Pixel coordinate grounding data:
--- START ---

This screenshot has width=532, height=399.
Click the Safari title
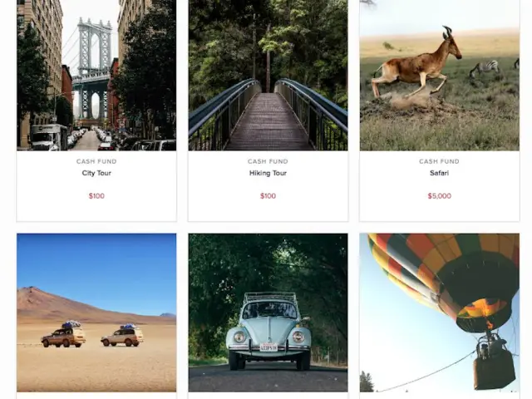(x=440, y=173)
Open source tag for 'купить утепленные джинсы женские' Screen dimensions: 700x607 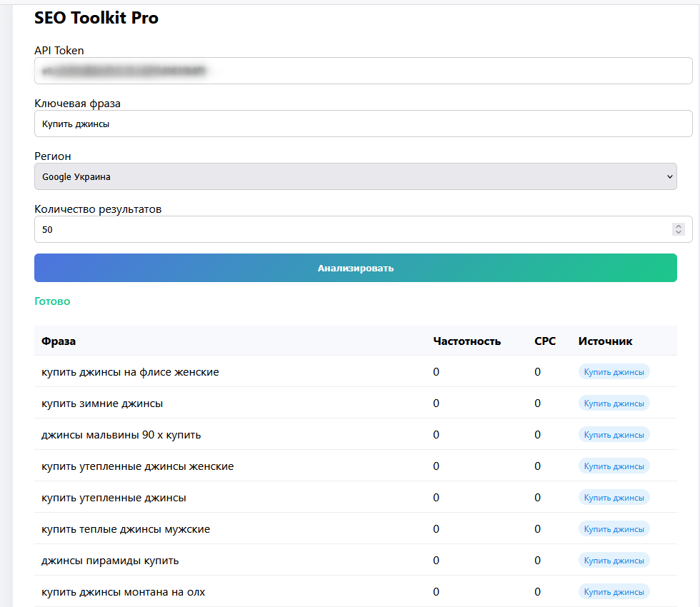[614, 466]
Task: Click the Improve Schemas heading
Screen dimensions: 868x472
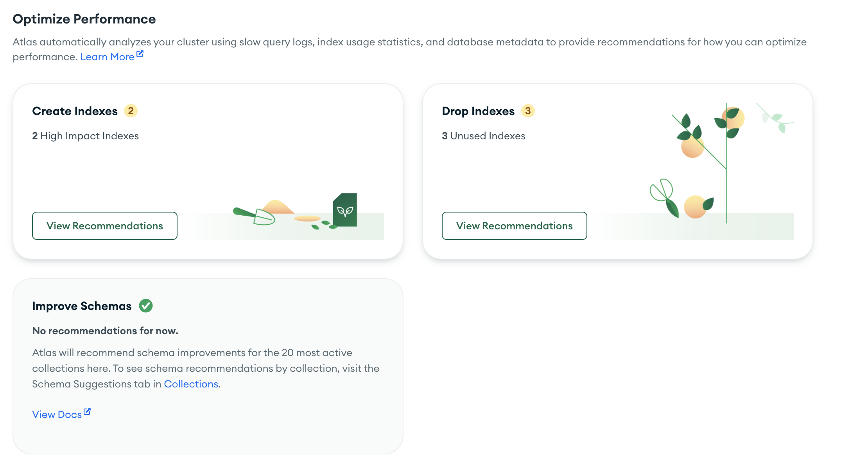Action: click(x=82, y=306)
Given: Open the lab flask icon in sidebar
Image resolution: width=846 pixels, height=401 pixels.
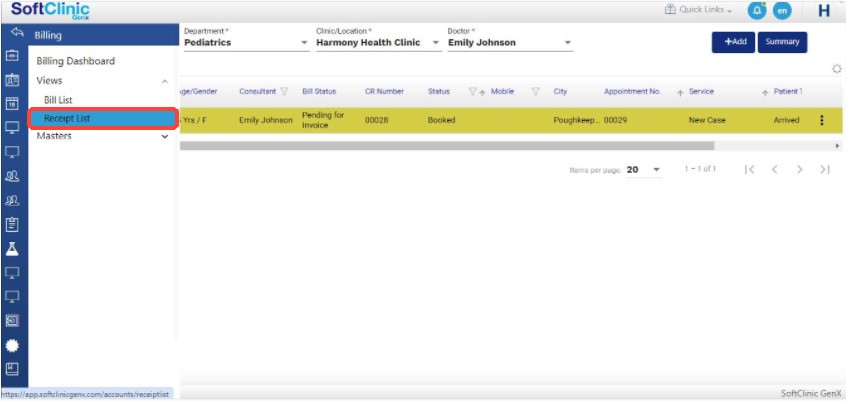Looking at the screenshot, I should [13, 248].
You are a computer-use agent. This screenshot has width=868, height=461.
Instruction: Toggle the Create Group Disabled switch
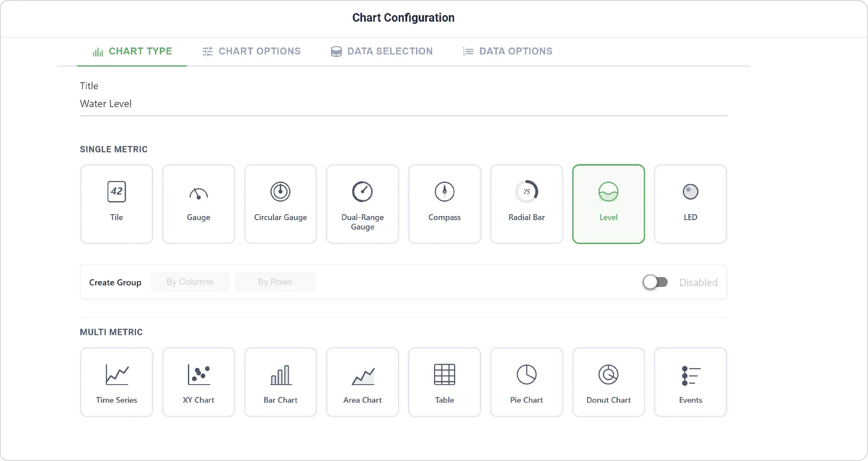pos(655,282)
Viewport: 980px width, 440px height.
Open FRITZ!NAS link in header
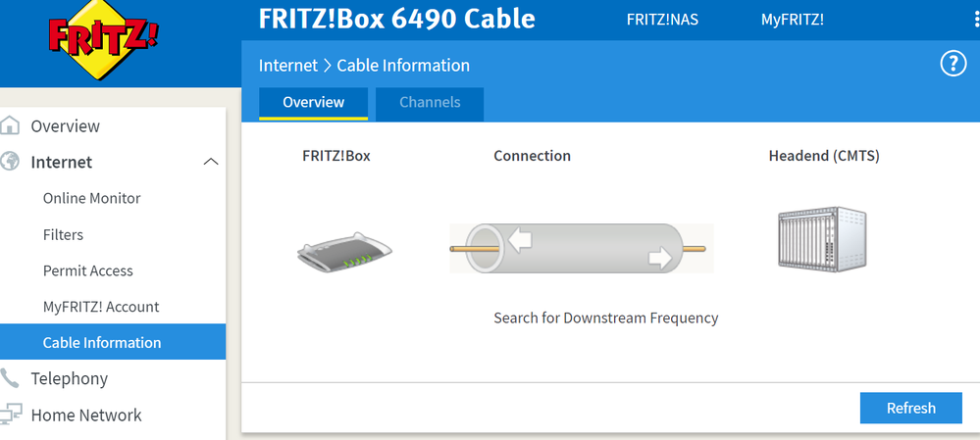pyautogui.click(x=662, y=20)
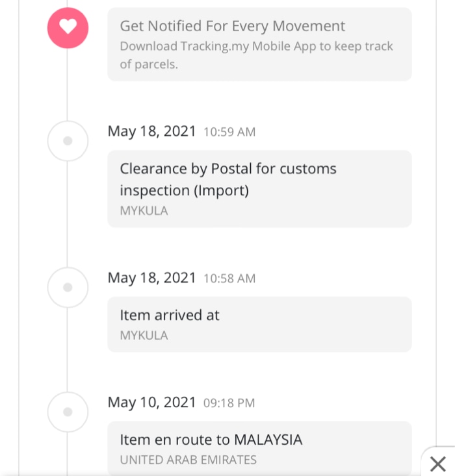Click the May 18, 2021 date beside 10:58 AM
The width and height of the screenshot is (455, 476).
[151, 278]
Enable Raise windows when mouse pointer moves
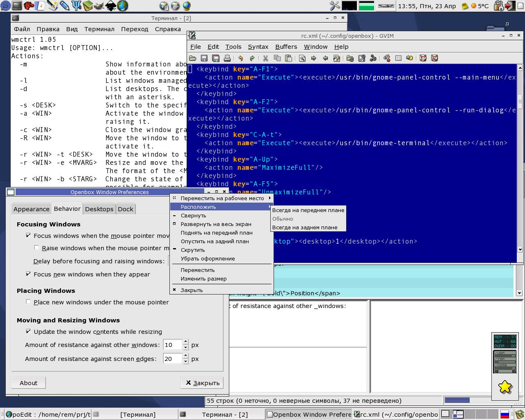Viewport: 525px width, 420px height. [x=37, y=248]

--- END ---

**Work instruction**
Word for word, restate the lines from the line containing "Screen dimensions: 868x472" through the end of the data, including the first and last of them. Pictures stay out.

**Expected output**
Screen dimensions: 868x472
Action: click(x=82, y=306)
Given: Open the lab flask icon in sidebar
Image resolution: width=846 pixels, height=401 pixels.
Looking at the screenshot, I should [13, 248].
You are a computer-use agent. This screenshot has width=868, height=461.
Instruction: Toggle the Create Group Disabled switch
pos(655,282)
Viewport: 980px width, 440px height.
Open FRITZ!NAS link in header
pyautogui.click(x=662, y=20)
Click the May 18, 2021 date beside 10:58 AM
The width and height of the screenshot is (455, 476).
[151, 278]
Enable Raise windows when mouse pointer moves
Viewport: 525px width, 420px height. [x=37, y=248]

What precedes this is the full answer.